Task set
[1] According to the excerpt on Cabot's stock-of-the-month pitch, why do publishers keep offering "best of" newsletters? Answer in one to three sentences.
[2] Answer these questions using the excerpt on Cabot's stock-of-the-month pitch:
(a) What label does the excerpt give as an example of what the featured idea is called?
(b) Which company is the featured stock compared to this time?
(c) Who is the publisher introducing the pitch?
[3] Carry on the excerpt on Cabot's stock-of-the-month pitch, starting after its final sentence.

Excerpt
Sniffing out the latest pitch from Cabot to "bring you the best investment opportunity across all sectors every month"

The “best of” newsletters have not been generating a lot of marketing buzz in recent months, but many publishers have them and they’ve been a reliable way to get “entry level” subscribers to try out their products — in the hopes that some of those subscribers will then upgrade to their specialized, more expensive letters.

The basic idea is that the publisher or an editor looks over the half-dozen or so newsletters from that publisher each month, then highlights one of the ideas from those letters as the best and features it as the “Stock of the Month” (or some similar label). One of the pushier newsletter publishers on this front has been Cabot, which frequently touts its “stock of the month” idea as having the potential to be their next double…

… depending on the stock and the month they might call it the “next Monster Beverage” or the “next Priceline” or “next First Solar,” or at least say that this idea shares some similarities with those knockout growth stocks (Cabot is a growth-focused publisher, though they do have some letters that stray from that focus).

This time around, the comparison is to Amazon.com for some reason (the only real reason I can think of is, “most investors have heard of Amazon and know the stock has performed well” … the stock being touted is nothing like Amazon).

Here’s how Timothy Lutts, the publisher, introduces his pitch:

“As the publisher of Wall Street’s most respected family of investment advisories, I’m in a unique position to scan the investment horizon and select the most timely investment opportunities from all of our publications.

“So unlike most investors who are chained to one investment style, waiting for the market to turn their way, my unique position allows me to choose among the best stocks that are currently in favor across all investing styles….

“we don’t just pull our monthly recommendations out of a hat. We start by taking a critical look at the entire investing landscape, paying particular attention to what kinds of stocks the market is rewarding now.

Available data
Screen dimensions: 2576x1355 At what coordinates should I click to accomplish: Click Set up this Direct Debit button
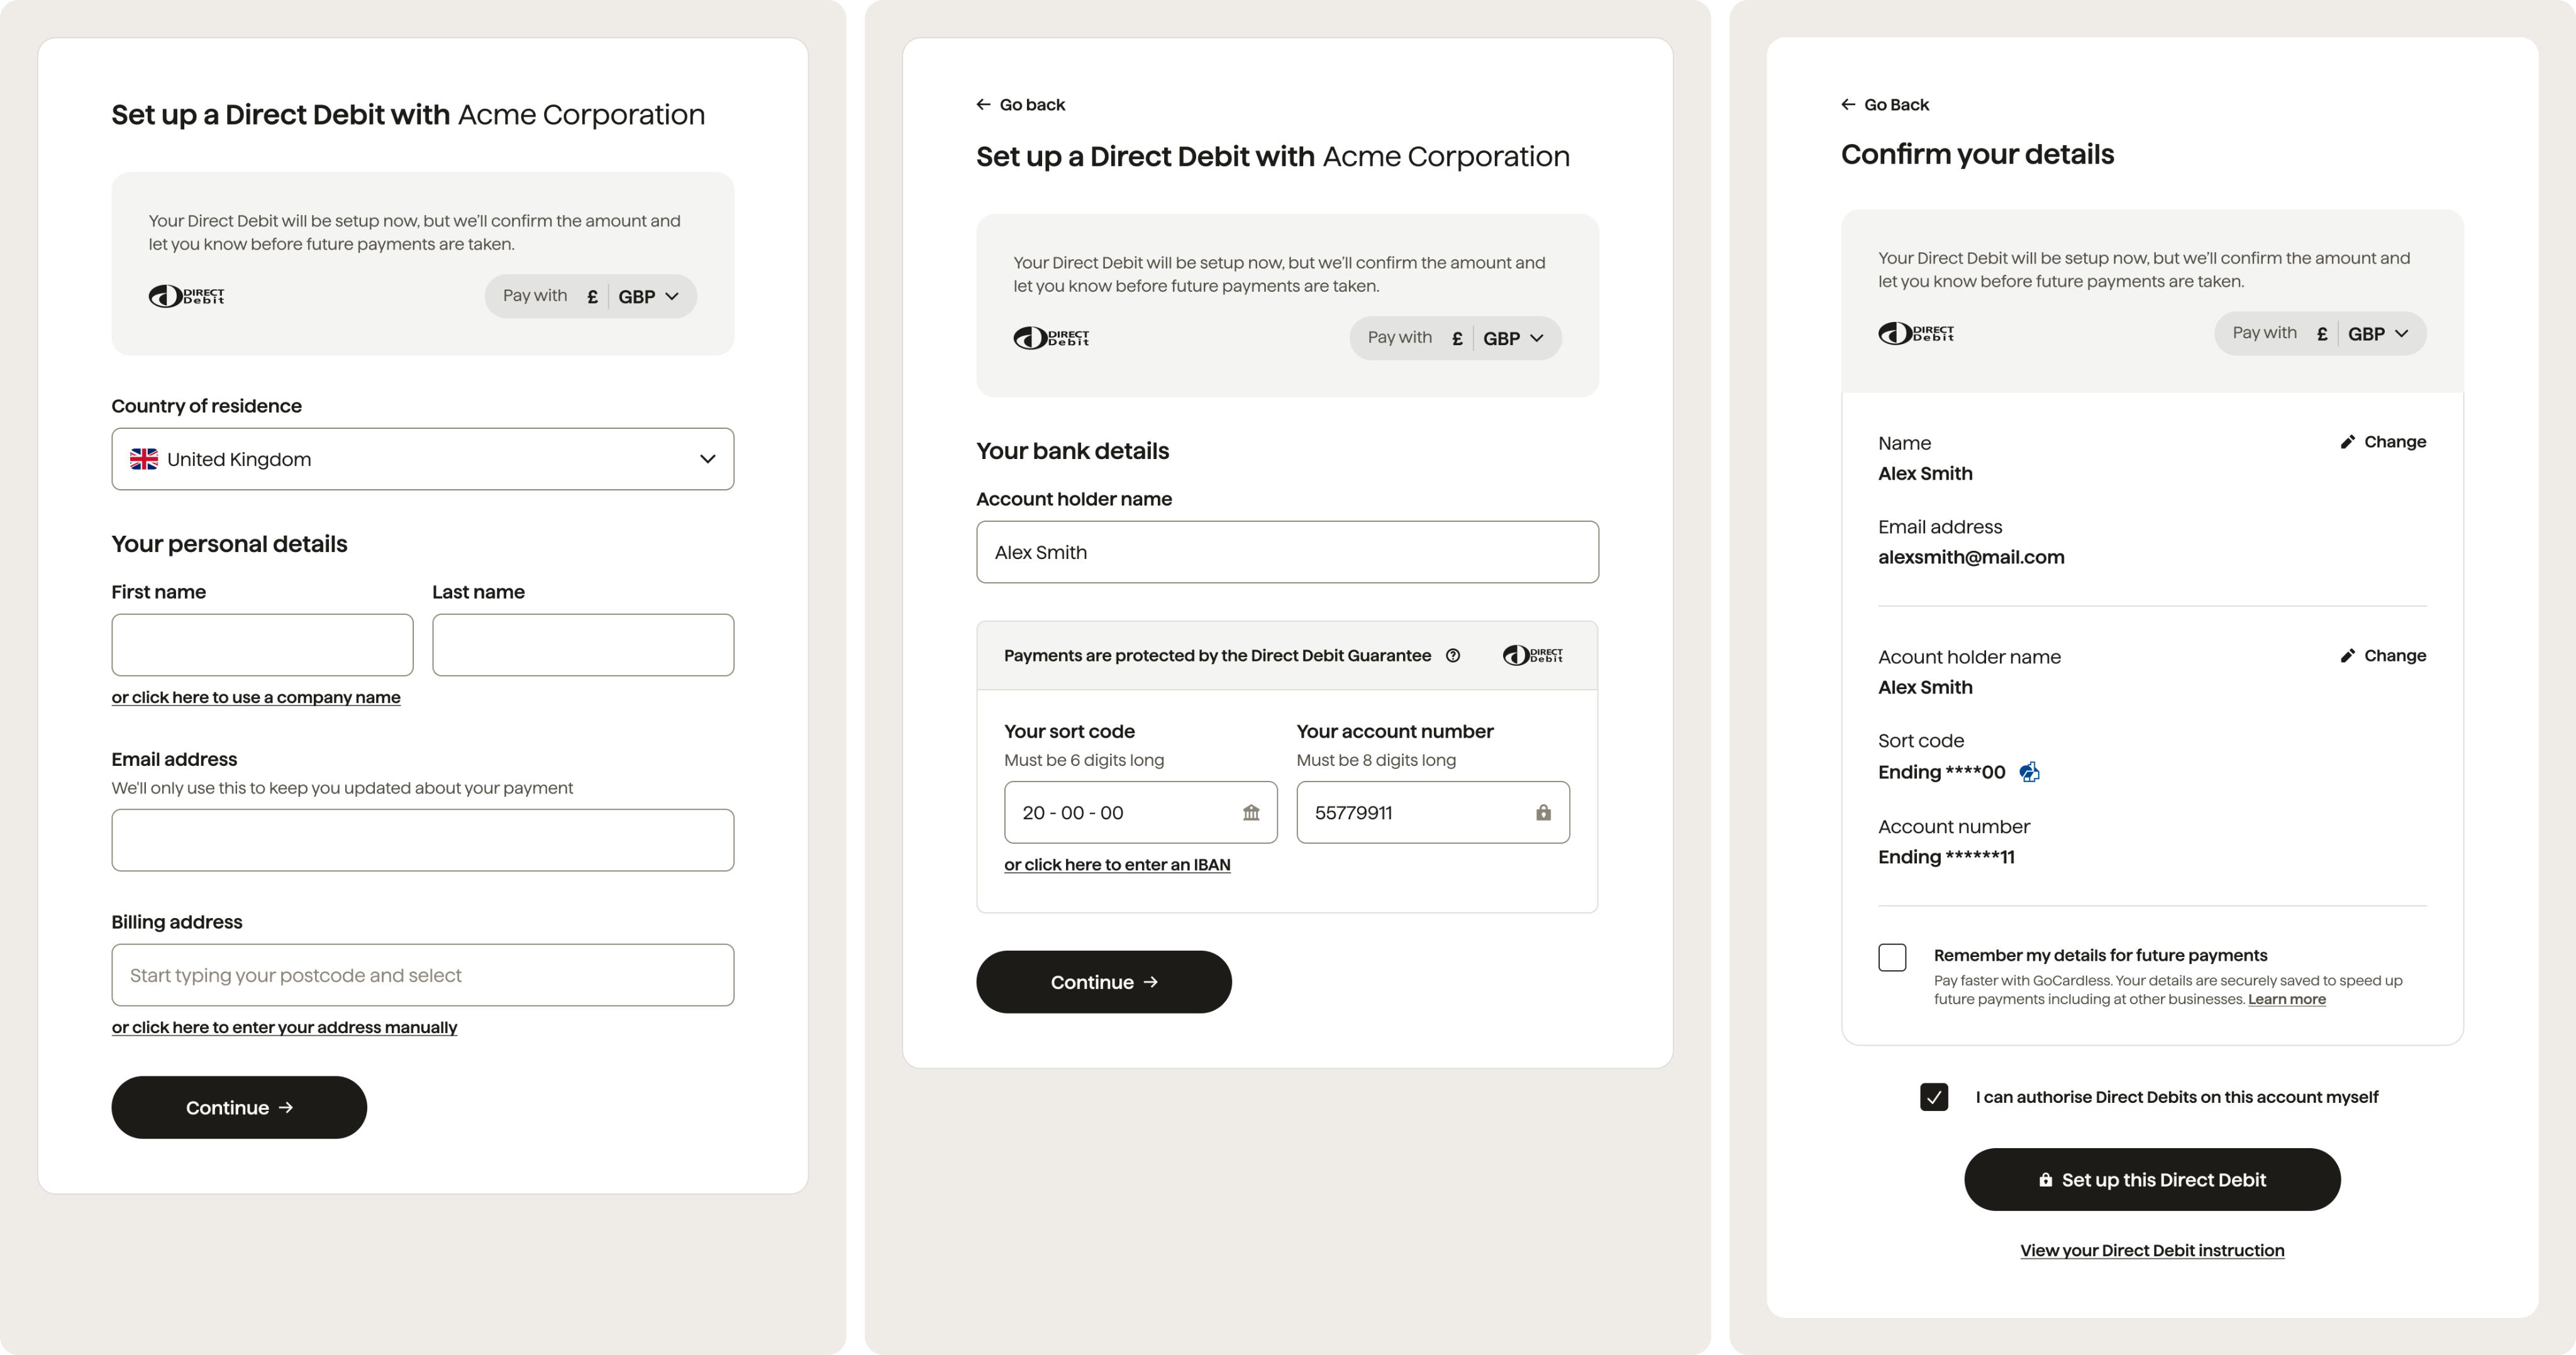click(x=2152, y=1180)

Answers to the exercise
[1] The excerpt says these newsletters have been a reliable way to get "entry level" subscribers to try a publisher's products. Publishers hope that some of those subscribers will then upgrade to the specialized, more expensive letters.

[2]
(a) The "Stock of the Month."
(b) Amazon.com.
(c) Timothy Lutts.

[3]
“Then, drawing on the expertise of the editors of Cabot Market Letter, Cabot Dividend Investor, Cabot Top Ten Trader, Cabot China & Emerging Markets Report, and Cabot Benjamin Graham Value Investor, we pick the one stock that’s most likely to perform well–given the market conditions–in the months ahead.”

Well, that’s a relief. I’ve been known to use the “pull out of a hat” stock-picking system myself, but some folks clearly pull them out of a darker place.

So which stock do they think is their very best idea this month? Here are our clues:

“Just Look at My May Stock of the Month

“Like Amazon.com, this company is also riding a wave of unstoppable growth.

“But unlike Amazon that now dominates the online retail sector, this company is the leading holder of patents for chips used in cell phones and other network-connected devices.”

Right, so also riding “unstoppable growth” … but in all other ways completely different. More clues:

“Instead of trying to fight it out in the highly competitive cell phone retail sector, the company makes $18 billion a year licensing its mobile technologies to virtually every cell phone manufacturer on the planet…

“… this company generates so much money from licensing its patents that it’s got enough left over to reward investors with a rich 2.2% annual dividend….

“Since February 1992, the company’s chip licensing business model has made investors 10,077% richer—turning $10,000 into $1,000,600!

“Last year I’m happy to report that it richly rewarded investors again with another year of 25% annual gains.

“So it’s no wonder why Vanguard, State Street, and BlackRock, JP Morgan, and Goldman Sachs, together, own more than $1 billion worth of shares.

“Or why 31 top analysts not only just raised their expectations for 2014 but also expect this company to double the S&P 500!”

Well, have you figgered it? Yes, this is one of the old “big tech dinosaurs” that people talk about with some frequency as value plays — Qualcomm (QCOM)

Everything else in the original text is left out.